---- DATASET

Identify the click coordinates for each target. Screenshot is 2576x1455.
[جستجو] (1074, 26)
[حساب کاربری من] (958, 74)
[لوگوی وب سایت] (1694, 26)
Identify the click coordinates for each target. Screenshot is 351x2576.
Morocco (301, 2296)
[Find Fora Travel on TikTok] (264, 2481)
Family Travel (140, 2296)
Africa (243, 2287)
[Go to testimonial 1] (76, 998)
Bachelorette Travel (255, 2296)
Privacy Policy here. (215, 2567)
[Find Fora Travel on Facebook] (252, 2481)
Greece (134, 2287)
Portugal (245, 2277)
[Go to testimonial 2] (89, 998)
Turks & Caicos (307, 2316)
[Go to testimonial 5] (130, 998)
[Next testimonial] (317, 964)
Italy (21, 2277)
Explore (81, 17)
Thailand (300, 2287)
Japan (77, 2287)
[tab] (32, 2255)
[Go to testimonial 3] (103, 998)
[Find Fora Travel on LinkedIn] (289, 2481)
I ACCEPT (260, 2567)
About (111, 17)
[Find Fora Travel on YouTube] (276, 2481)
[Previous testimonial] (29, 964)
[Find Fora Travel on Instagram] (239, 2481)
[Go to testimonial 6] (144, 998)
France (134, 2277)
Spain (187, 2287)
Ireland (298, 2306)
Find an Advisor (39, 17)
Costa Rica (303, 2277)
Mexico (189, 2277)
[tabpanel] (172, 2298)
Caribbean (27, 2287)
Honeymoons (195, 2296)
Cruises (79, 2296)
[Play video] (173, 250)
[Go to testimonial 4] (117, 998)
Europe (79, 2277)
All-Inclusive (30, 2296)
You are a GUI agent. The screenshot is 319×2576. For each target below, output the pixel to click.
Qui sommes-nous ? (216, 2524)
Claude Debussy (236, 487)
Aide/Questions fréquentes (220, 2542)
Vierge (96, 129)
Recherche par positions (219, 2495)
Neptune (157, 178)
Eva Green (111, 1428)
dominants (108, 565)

--------

__TASK OBJECTIVE__:
The answer must consist of every line in the records above that contains the word "click".

__ANSWER SECTION__:
Identify the click coordinates for each target. Screenshot is 2576x1455.
Identify the click coordinates for each target. Screenshot is 351x2576.
You are a GUI agent. The screenshot is 319×2576. For each target below, output the pixel to click.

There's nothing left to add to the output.